Predicting the Gray Water Footprint and Water Use Efficiency in Farms Using ML Models (Case Study: Lorestan Province)

This study aims to (1) evaluate the Crop Water Productivity (CWP) and gray Water Footprint (WFGray) for key agricultural systems in Lorestan province, Iran, to identify hotspots of inefficiency and pollution, and (2) develop and compare Machine Learning (ML) models for predicting these metrics to aid in management and forecasting. We calculated CWP and WFGray for major crops (including forage corn, wheat, beans, potatoes and vegetables) across multiple meteorological stations in Lorestan province. Furthermore, we employed two ML algorithms including Random Forest (RF) and Support Vector Machine (SVM) to model and predict these indices. Model performance was evaluated using the Mean Absolute Error (MAE). The assessment revealed significant regional and crop-specific disparities.

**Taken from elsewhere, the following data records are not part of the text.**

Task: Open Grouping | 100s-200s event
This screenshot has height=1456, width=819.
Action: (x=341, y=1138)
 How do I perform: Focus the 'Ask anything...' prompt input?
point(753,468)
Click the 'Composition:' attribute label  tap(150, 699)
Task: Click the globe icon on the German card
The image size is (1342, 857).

Forage corn was the most efficient and sustainable system (CWP: 2.173 kg/m³, WFGray: 0.05 m³/kg), whereas bean production was the least efficient (CWP: 0.064 kg/m³). Spatially, stations like Azna (potato) demonstrated best practices, while Kuhdasht was identified as a critical area of concern due to low efficiency and high fertilizer pollution. In modeling, the optimal algorithm was target-dependent: RF was superior for predicting CWP (MAE: 0.236), while SVM performed relatively better for the more complex WFGray. This study concludes that addressing water security and agricultural pollution in the region requires tailored, crop-specific interventions and improved farm management practices. Furthermore, while ML model (particularly RF) proves to be a powerful tool for forecasting water productivity, accurately modeling the environmental impact (WFGray) remains a challenge, highlighting the need for more robust data and further research in this domain.